- Problem to solve -
Update everything from the row containing "Click fold end" down to the row containing "[x=403, y=277]": reproduce those rows with "breadcrumb item" changed to "breadcrumb link" and everything else left unchanged.

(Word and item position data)
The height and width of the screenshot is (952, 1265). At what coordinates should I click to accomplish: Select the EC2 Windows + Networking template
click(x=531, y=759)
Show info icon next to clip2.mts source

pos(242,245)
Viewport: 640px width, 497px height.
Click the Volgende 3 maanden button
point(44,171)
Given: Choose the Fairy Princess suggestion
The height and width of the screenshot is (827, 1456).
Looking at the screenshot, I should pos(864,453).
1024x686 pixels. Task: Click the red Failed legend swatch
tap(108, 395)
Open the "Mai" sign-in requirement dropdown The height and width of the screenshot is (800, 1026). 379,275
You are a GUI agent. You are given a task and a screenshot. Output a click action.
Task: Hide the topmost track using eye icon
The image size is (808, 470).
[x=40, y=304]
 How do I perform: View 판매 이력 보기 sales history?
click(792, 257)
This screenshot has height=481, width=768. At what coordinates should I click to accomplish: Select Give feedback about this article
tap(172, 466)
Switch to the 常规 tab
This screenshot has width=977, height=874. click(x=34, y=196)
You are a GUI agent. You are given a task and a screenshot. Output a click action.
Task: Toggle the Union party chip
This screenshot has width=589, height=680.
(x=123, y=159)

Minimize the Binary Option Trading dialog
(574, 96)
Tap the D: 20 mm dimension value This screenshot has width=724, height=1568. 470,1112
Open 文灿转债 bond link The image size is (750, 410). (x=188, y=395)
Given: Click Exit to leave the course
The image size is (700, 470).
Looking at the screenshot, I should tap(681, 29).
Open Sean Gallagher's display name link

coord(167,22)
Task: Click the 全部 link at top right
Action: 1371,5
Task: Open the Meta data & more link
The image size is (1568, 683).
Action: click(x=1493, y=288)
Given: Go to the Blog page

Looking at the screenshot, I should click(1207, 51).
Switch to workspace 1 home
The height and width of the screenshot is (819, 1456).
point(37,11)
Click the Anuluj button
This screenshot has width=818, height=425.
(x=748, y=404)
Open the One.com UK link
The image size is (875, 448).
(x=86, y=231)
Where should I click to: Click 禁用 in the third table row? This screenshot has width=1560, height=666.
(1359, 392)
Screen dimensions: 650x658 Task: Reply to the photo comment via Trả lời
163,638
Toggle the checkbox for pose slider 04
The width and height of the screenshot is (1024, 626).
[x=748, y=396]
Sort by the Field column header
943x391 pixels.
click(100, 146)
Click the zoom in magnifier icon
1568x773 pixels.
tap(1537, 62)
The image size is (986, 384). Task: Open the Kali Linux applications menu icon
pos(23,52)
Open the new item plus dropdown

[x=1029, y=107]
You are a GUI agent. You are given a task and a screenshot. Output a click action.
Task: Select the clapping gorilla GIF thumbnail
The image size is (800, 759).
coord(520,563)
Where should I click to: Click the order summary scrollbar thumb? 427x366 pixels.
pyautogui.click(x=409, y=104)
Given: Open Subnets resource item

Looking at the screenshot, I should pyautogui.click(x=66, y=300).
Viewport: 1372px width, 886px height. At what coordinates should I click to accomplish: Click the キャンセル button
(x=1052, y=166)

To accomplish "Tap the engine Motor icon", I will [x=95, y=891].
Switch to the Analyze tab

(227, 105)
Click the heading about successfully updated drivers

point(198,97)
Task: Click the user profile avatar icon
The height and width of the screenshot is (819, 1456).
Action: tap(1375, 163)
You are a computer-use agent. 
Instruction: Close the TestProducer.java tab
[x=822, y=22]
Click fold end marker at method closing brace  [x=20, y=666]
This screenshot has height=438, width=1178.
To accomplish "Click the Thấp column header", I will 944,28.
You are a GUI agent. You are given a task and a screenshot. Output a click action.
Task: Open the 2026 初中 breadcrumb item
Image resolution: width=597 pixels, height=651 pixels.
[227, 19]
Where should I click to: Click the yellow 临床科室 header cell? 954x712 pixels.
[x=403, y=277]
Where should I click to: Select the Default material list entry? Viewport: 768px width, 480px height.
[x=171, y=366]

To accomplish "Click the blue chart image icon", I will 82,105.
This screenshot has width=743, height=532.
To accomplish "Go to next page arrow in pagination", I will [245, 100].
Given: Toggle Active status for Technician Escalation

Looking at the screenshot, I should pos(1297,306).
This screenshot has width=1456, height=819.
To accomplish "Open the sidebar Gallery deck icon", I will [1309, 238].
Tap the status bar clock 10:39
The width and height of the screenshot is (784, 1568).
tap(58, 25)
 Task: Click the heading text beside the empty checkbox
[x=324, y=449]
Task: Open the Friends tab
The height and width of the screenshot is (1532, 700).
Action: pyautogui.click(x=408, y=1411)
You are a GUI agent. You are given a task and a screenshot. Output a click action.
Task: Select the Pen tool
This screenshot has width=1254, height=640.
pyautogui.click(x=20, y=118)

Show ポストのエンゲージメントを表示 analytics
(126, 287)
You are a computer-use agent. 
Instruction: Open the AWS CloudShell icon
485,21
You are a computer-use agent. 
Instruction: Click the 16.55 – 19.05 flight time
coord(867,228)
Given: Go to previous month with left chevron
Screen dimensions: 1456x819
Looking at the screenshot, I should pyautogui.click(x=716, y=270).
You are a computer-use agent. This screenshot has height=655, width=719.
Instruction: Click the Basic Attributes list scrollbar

- Answer to the problem -
Click fold end marker at method closing brace  [x=20, y=666]
This screenshot has height=438, width=1178.
To accomplish "Click the Thấp column header", I will 944,28.
You are a GUI agent. You are given a task and a screenshot. Output a click action.
Task: Open the 2026 初中 breadcrumb link
Image resolution: width=597 pixels, height=651 pixels.
[227, 19]
Where should I click to: Click the yellow 临床科室 header cell? 954x712 pixels.
[x=403, y=277]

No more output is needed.